C'est assez

Une orque en deuil porte son bébé mort depuis plus de 3 jours : « Elle ne veut pas lâcher »


[27 juillet 2018]
Portant son bébé par le bout de son rostre, une orque nage endeuillée depuis plus de trois jours dans le Pacifique Nord-Ouest.

Crédit photo : Michael Weiss/Center for Whale Research – via Associated Press

Le bébé est mort jeudi dernier, une demi-heure après avoir vu le jour au large des côtes de Victoria, en Colombie Britannique (Canada). Sa mère est une orque âgée de 20 ans appelée J35. Ce bébé était la première naissance enregistrée dans cette population d’orques résidentes, connue sous le nom d’orques résidentes du sud, depuis 2015.

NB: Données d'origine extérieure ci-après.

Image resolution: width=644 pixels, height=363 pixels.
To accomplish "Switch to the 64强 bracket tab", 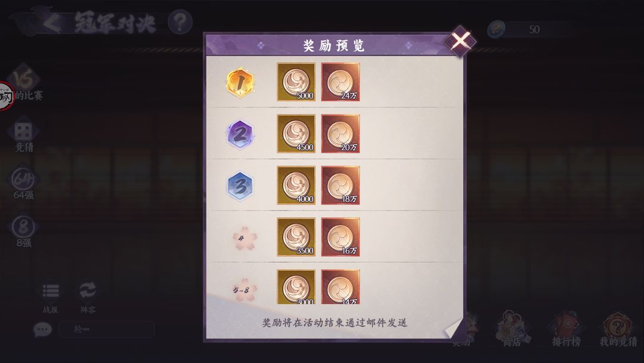I will 23,184.
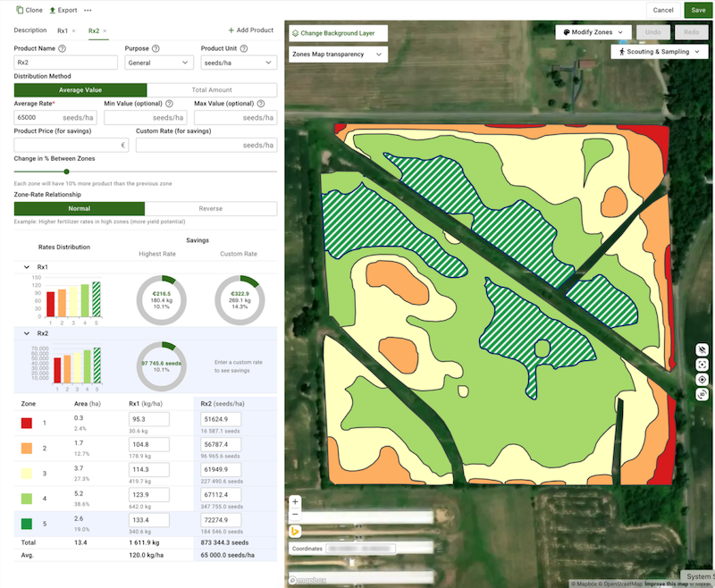Open the three-dot more options menu
This screenshot has height=588, width=715.
coord(88,10)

« Je pense qu’elle est tout simplement en deuil et ne veut pas lâcher son petit et ne comprend pas pourquoi cela s’est produit », déclare Ken Balcomb, fondateur et responsable scientifique de l’organisation Center for Whale Research basé sur les Îles de San Juan (Etats-Unis), qui étudie la population d’orque résidente depuis plus de 40 ans.

Les orques résidentes du sud, composées de trois pods différents, vivent en permanence généralement près de la Colombie Britannique (Canada) et de l’Etat de Washington (Etats-Unis). Certains individus peuvent cependant aller jusqu’en Alaska et au sud de la Californie. Les chercheurs craignent un déclin de la population déjà menacée par la baisse du stock génétique, l’amenuisement des ressources en nourriture et la dégradation de leur environnement.

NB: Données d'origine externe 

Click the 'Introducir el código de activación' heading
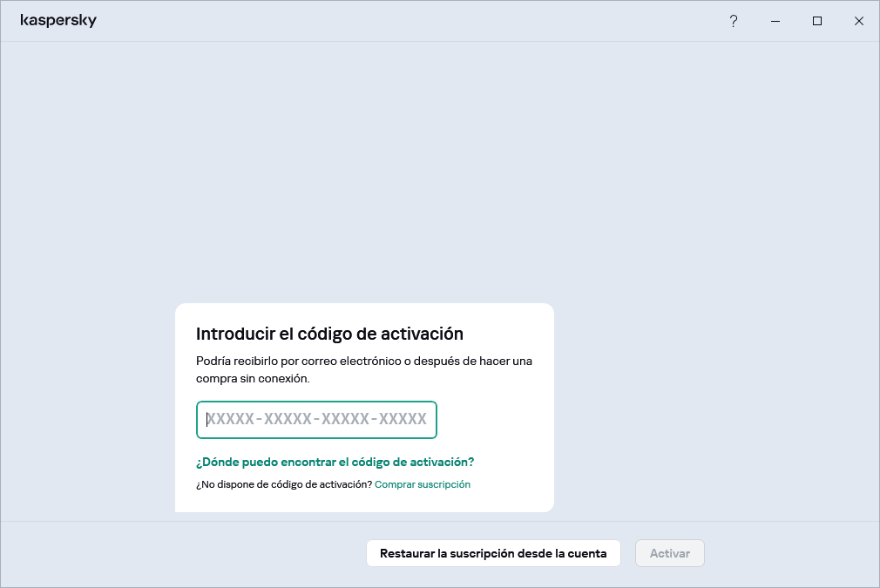This screenshot has height=588, width=880. coord(329,334)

Il est désormais connu que les orques possèdent des liens sociaux extrêmement complexes, elles utilisent un système de communication vocale et ressentent des émotions comme le deuil. Il arrive que ces animaux portent le corps sans vie de leur progéniture à la surface, comme cela a déjà été répertorié en 2010, pendant quelques heures.

Mais le triste chemin de J35, qui a commencé près de Victoria et qui s’est poursuivi pendant près de 250 km entre les Îles San Juan et Vancouver, dure particulièrement longtemps, disent les scientifiques. C’est devenu un symbole déchirant et particulièrement représentatif du calvaire des orques.

« Nous savons que ces événements se produisent mais celui-ci est unique en son genre, elle ne veut pas lâcher, » affirme M. Balcomb.


J35 a été aperçue de nouveau vendredi matin près de la pointe sud des Îles San Juan, dit-il. Elle gardait son petit à l’équilibre sur son rostre.

« Parfois, elle mord sa nageoire pour le remonter à la surface », précise-t-il. « Le petit coule à pic car sa couche de graisse est trop mince. Elle plonge et le remonte à la surface.”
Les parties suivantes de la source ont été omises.